The thesis maps out the publication forms for literary criticism each year as well as the changes that the critical community has undergone. It shows a movement from the often extensive, yet occasional and seasonal, literary reception in 1906, to the establishment of separate cultural sections in the newspapers of 1956, and the signs in 2006 that the threat from the new media has led to a state of crisis in the daily criticism. Regarding the critical community, a major change was the gender distribution, which showed that there were almost exactly as many women as men reviewing and being reviewed in 2006.
A commonly held view is that contemporary criticism does not have the same high quality as it used to and that the space for literary criticism has been considerably reduced. One part of the study is therefore a quantitative comparison of the reviews and reviewers of each year at group level. The comparison shows, for instance, that the reviews in 2006 were indeed much shorter than a hundred years earlier, but the length of articles had already decreased in 1956. In fact, the average length per reviewed work was not shorter in 2006 than in 1956.
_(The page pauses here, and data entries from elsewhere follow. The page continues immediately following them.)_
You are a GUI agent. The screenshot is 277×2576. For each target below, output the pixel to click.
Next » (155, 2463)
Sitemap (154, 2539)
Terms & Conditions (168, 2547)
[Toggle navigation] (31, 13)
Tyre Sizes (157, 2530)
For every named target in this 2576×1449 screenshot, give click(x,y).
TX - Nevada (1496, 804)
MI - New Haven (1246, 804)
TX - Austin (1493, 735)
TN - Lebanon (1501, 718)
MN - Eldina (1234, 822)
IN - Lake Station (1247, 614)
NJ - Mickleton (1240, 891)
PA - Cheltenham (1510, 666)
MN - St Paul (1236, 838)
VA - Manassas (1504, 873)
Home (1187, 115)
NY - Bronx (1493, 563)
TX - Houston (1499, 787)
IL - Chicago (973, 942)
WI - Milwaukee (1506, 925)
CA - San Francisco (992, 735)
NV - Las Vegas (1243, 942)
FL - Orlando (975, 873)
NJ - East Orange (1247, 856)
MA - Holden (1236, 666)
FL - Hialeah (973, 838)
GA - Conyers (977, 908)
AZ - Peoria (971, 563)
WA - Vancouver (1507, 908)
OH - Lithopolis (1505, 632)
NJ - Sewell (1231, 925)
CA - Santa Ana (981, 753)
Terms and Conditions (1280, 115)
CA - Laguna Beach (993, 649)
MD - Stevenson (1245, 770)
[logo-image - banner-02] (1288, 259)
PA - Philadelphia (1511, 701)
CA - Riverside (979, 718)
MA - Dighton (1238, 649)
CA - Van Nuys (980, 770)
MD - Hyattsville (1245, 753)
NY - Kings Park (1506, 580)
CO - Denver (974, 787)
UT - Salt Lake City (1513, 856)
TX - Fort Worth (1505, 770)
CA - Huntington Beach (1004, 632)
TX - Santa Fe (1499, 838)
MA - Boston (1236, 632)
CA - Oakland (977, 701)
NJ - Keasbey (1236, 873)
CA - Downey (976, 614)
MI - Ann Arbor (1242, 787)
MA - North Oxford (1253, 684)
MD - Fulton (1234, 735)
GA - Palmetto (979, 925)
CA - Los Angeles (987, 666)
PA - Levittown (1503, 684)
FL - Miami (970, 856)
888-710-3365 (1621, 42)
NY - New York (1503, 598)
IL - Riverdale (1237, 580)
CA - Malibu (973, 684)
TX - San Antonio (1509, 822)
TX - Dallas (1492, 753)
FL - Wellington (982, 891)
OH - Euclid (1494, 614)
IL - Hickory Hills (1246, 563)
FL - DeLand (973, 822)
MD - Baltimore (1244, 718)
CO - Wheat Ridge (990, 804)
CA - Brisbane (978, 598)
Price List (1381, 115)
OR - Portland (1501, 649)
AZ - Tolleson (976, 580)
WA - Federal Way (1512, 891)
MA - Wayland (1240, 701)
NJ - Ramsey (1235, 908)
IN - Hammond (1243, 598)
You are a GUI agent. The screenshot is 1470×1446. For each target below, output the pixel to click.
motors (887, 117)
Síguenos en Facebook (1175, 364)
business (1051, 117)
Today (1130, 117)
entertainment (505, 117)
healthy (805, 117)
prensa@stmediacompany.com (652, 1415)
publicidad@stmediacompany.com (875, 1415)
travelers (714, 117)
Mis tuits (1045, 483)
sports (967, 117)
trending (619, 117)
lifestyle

In the text analysis, norms of evaluation, recurring themes, the role of the critic and approaches to reading are examined as a discursive text system. The aim is to show how these norms embody orders of critical discourse and how some reading approaches were privileged in the reviews while others were more or less ruled out. The analysis also reveals that the critical discourse both influences and is influenced by the discourses of closely related disciplines, such as journalism, academic criticism, and – of course – literature itself.